Dual Stack IPv4 and IPv6

When deployed, the Land Registry VPC operated using a private IPv4 address space. In 2018 this was extended to include IPv6, and the Land Registry now stands ready to talk to its integration partners, and the public, over both IPv4 and IPv6.

The adoption of IPv6 is a clear signal of the modern and forward-looking perspective of the Land Registry. While widespread adoption has been extremely slow (having started in the early 2000s), it represents yet another technology transition that the IT industry is undertaking.

Akkodis has now moved to start enabling dual stack across many other AWS cloud-based services that are internet facing.

Federation of Identity

When going live in 2015, the SAML Federation service was using a SHA-128 based signing algorithm, and during 2016 this was migrated to the stronger SHA-256. The configuration of federation certificates was also modified to monitor and auto-rotate when the authoritative SAML server rotates its keys (on a regular basis).

The Akkodis team also improved the application consumption of SAML as a Relying Party, implementing auto-refresh of the Identity Provider’s metadata document on a daily basis. This permits the automatic roll over of the certificates that SAML uses for signing assertions of identity.

Independent Transaction Digital Attestation: Vanguard

In 2017 the Land Registry project started to pass a representation of land titles transaction data to the Federal Department of Industry and Innovation’s Vanguard Timestamping and Witnessing service to attest independently that the land transaction had taken place at a point in time.

This service takes the passed text, adds a timestamp to it, and then cryptographically signs that data before returning it to the service. This additional data file, consisting of a few hundred bytes, cannot be modified without invalidating the digital cryptographic signature of that data structure, thereby freezing the data in the file.

Object Storage Improvements: S3

Every document lodged with Landgate for titles transactions ends up being scanned (very early after Lodgement) and stored in the Land Registry. These items now make up 14.8 million items, and over 680 GB of storage (which costs around US$17.07/month to durably store).

Numerous improvements to the AWS Simple Storage Service (S3) service have been adopted over time. Default encryption, object versioning, and more recently, the ability to Block Public Access as a major AWS Account-level control have all been enabled.

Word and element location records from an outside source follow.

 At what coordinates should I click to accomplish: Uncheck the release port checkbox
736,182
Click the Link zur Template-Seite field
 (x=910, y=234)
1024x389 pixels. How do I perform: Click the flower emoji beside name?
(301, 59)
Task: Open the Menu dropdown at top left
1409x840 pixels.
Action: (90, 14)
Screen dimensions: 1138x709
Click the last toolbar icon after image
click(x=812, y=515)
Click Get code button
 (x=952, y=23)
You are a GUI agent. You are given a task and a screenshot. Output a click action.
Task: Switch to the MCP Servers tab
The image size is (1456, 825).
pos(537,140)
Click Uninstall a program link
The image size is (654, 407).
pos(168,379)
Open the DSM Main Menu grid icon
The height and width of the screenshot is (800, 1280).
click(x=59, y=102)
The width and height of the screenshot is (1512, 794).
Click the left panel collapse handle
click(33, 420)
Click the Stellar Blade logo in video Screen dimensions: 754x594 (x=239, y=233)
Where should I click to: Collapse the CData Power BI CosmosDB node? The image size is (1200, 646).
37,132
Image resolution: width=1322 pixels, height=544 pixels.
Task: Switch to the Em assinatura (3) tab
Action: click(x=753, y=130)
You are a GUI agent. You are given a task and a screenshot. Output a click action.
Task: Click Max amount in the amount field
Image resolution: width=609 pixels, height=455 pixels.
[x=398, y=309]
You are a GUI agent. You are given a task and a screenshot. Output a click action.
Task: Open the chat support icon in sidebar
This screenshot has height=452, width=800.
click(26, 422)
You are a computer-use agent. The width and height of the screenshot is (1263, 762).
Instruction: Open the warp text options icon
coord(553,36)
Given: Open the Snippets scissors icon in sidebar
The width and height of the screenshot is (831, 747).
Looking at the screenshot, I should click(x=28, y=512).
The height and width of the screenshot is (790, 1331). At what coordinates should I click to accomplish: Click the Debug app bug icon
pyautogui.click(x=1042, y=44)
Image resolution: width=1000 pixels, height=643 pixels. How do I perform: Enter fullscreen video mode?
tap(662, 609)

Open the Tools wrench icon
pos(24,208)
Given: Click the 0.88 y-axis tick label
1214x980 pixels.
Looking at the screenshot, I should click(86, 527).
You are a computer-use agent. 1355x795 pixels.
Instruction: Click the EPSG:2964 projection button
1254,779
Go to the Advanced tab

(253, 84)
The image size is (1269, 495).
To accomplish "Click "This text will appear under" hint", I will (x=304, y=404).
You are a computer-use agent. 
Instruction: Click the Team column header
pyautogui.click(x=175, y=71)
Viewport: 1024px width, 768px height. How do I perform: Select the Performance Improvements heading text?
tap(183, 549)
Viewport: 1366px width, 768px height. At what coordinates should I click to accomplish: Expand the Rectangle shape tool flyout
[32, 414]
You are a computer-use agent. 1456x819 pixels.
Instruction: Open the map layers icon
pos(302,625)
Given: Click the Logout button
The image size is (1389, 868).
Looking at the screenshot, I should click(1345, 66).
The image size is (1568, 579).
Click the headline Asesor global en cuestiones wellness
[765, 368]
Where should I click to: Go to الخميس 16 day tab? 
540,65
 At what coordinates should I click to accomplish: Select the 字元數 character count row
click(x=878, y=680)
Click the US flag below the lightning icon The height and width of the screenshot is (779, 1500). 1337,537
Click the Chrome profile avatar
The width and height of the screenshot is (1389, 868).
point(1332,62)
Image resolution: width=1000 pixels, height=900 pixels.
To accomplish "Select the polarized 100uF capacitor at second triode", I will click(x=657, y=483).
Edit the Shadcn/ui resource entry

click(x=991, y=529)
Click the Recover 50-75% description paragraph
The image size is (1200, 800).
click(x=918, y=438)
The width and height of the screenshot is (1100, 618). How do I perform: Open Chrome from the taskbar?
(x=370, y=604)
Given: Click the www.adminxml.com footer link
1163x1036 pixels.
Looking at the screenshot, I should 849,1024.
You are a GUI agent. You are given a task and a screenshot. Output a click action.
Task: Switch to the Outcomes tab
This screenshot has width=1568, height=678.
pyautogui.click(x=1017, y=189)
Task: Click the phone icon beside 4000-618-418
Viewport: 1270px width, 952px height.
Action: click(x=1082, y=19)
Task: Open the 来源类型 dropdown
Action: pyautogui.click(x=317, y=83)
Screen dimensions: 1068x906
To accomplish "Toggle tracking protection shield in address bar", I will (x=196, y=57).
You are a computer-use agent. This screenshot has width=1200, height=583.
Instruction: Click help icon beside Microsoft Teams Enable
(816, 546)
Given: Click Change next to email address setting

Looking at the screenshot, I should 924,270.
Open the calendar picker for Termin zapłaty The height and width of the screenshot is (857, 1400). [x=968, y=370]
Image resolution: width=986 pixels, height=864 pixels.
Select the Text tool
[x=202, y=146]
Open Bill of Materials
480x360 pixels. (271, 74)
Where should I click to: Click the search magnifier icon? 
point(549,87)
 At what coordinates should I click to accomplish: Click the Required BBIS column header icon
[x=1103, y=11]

None of these objects had ever been stored unencrypted, nor set as public, but these additional controls help ensure this continues to be the case, making auditing and inspection easier.


This service has now been in production for over four years, and it is as modern today as the day it was launched.

By leveraging a DevOps approach and mature revision control branching strategies, this service has high agility and frequent releases, making multiple small adjustments incrementally with minimal manual release overhead.

As a side effect of the excellence in delivery, this project has been a trigger for many other government jurisdictions and industry bodies across the Australian land jurisdictions to follow Landgate into the AWS Cloud, as well as encouraging them to step up to stronger and stricter security capabilities to protect some of our highest value assets.

This has been achived by:

  • DevOps and SaaS (Service Operator) approach to change
  • Public Cloud
  • Full automation of deployments
  • Reliablity and security architected into the product from the start
  • Service team mentality, responsible for the full-stack deployment and operations from development to production
  • Pragmatism.

This service has unified multiple teams, from Developers, Testers, Business Analysts, Programme Managers, and of course, our Customer.

As a result of this service, turn-around-times on document processing has dropped from an average of 30 days to just 1.4 days, and digital processing from industry is done in as little as 10.8 seconds.